> _AIM 1_: Below is a page on Beam autoscaling. Set down everything from "You can configure how" down to "in the queue." in its original wording.
> _AIM 2_: In the Beam autoscaling page below, which field sets the number of containers that run at baseline?

-- START OF QUOTED PASSAGE --

You can scale out your app to multiple containers by adding autoscaling.

Scaling Horizontally (Adding More Containers)

When you deploy a Task Queue or endpoint, Beam creates a queueing system that manages each task that’s created when your API is called.

You can configure how Beam will scale based on how many things are in the task queue.

Scale by Queue Depth

Our simplest autoscaling strategy allows you to scale by the number of tasks in the queue.

This allows you to control how many tasks each container can process before scaling up. For example, you could setup an autoscaler to run 30 tasks per container. When you pass 30 tasks in your queue, we will add a container. When you pass 60, we’ll add another containers (up until max_containers is reached).

from beam import QueueDepthAutoscaler, endpoint

autoscaling_config = QueueDepthAutoscaler(
    max_containers=5,
    tasks_per_container=30,
)

@endpoint(autoscaler=autoscaling_config)
def function():
    ...

Setting Always-On Containers

You can configure the number of containers running at baseline using the min_containers field.

By setting min_containers=1, 1 container will always remain running until the deployment is stopped.

-- END OF QUOTED PASSAGE --
-- START OF GIVEN RECORDS --

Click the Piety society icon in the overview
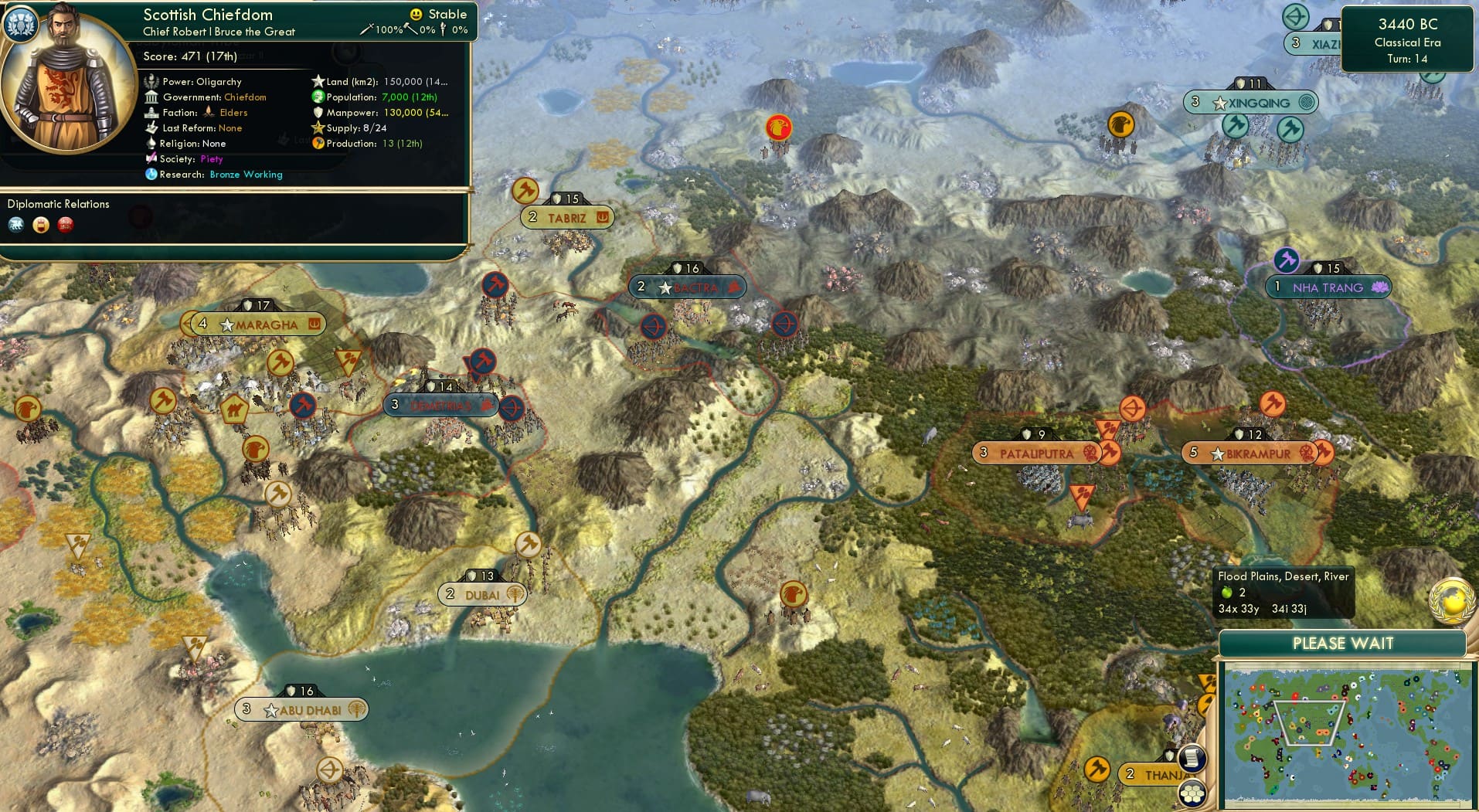1479x812 pixels. (x=152, y=159)
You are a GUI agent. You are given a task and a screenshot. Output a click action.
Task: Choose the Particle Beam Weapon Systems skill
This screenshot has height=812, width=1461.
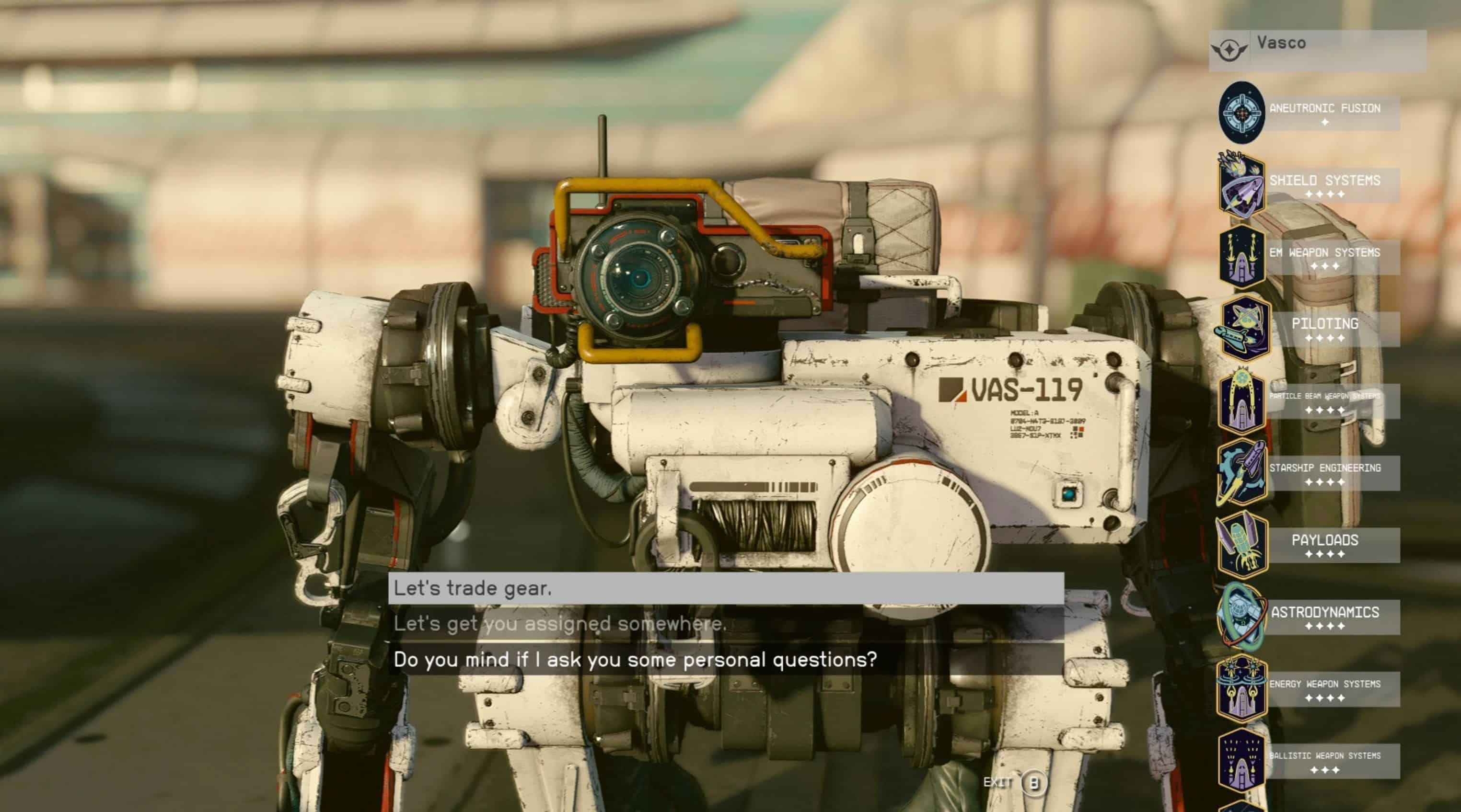tap(1324, 400)
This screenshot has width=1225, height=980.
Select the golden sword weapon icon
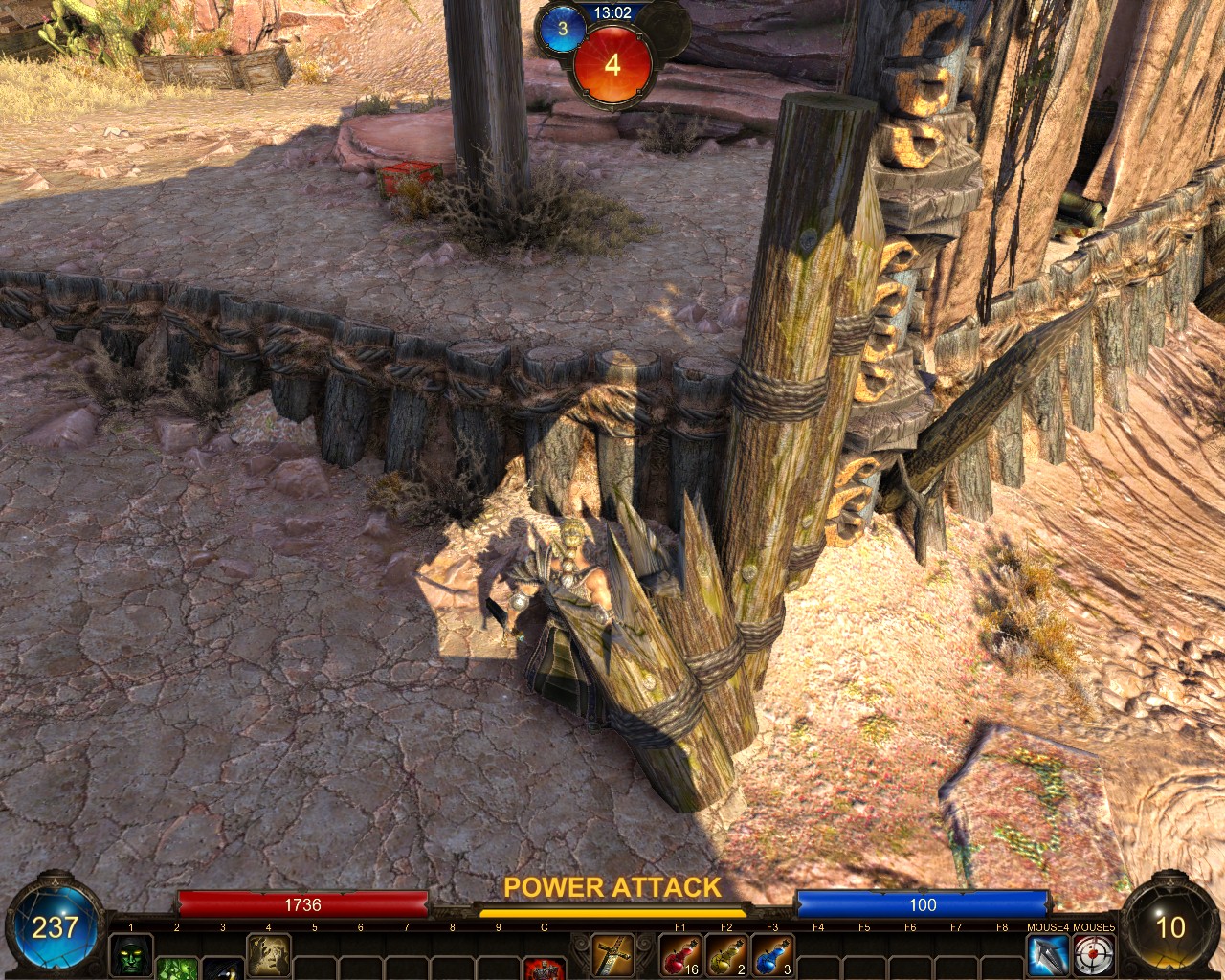(612, 954)
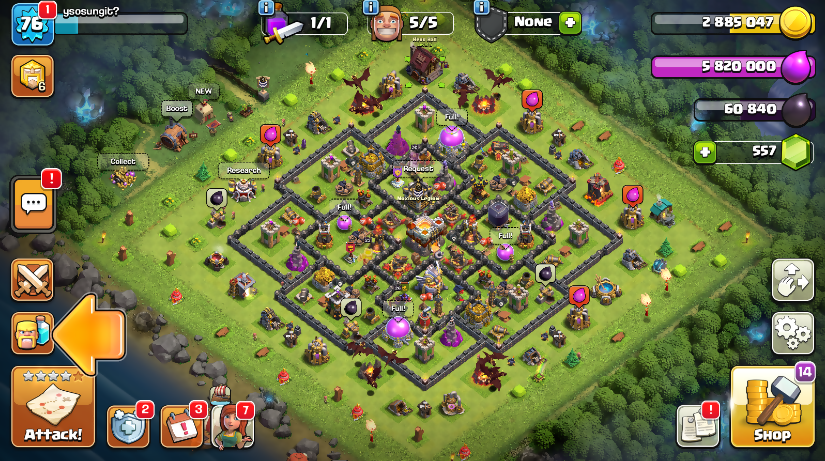825x461 pixels.
Task: Open the settings gears button
Action: [792, 332]
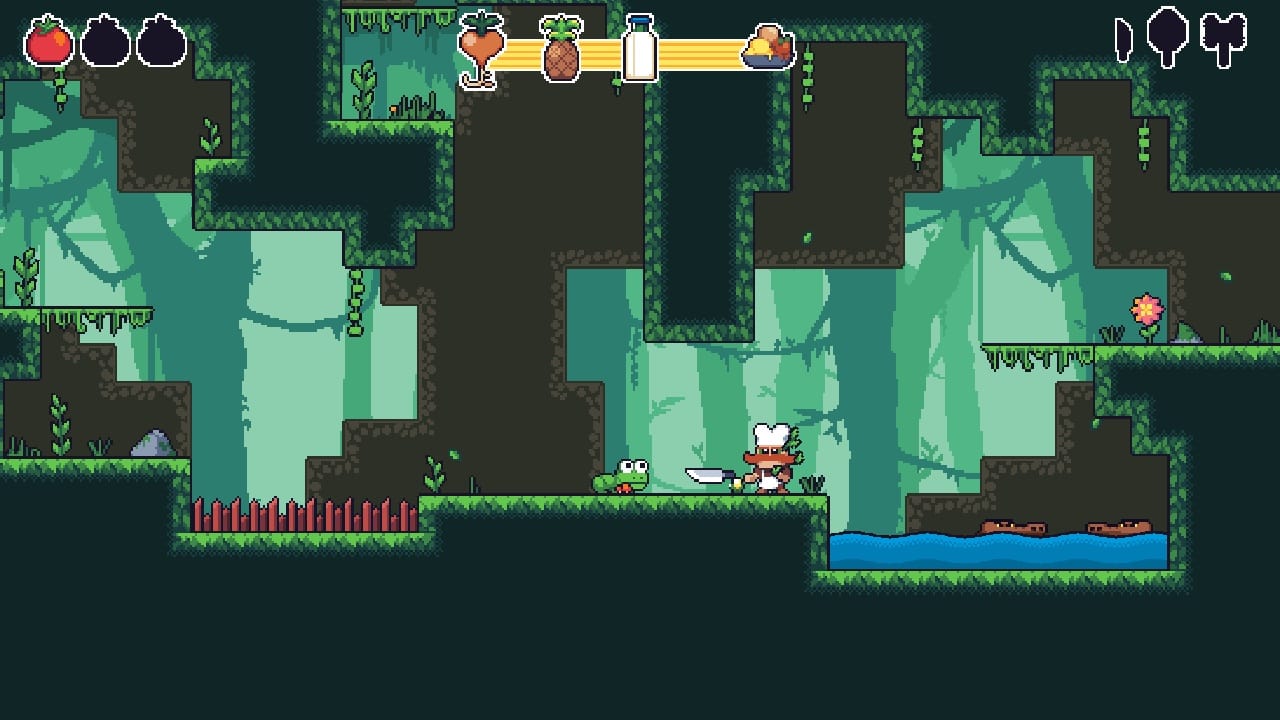Screen dimensions: 1280x720
Task: Click the milk bottle icon
Action: [x=642, y=47]
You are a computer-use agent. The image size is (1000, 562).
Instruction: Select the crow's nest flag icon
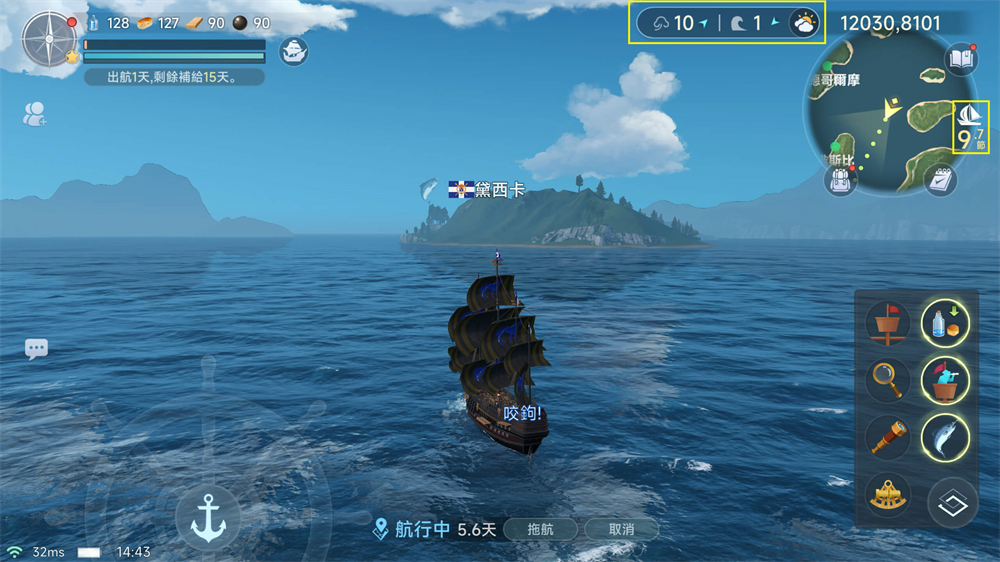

-- END OF GIVEN RECORDS --

> _SOLUTION 1_:
You can configure how Beam will scale based on how many things are in the task queue.

Scale by Queue Depth

Our simplest autoscaling strategy allows you to scale by the number of tasks in the queue.

> _SOLUTION 2_: The min_containers field.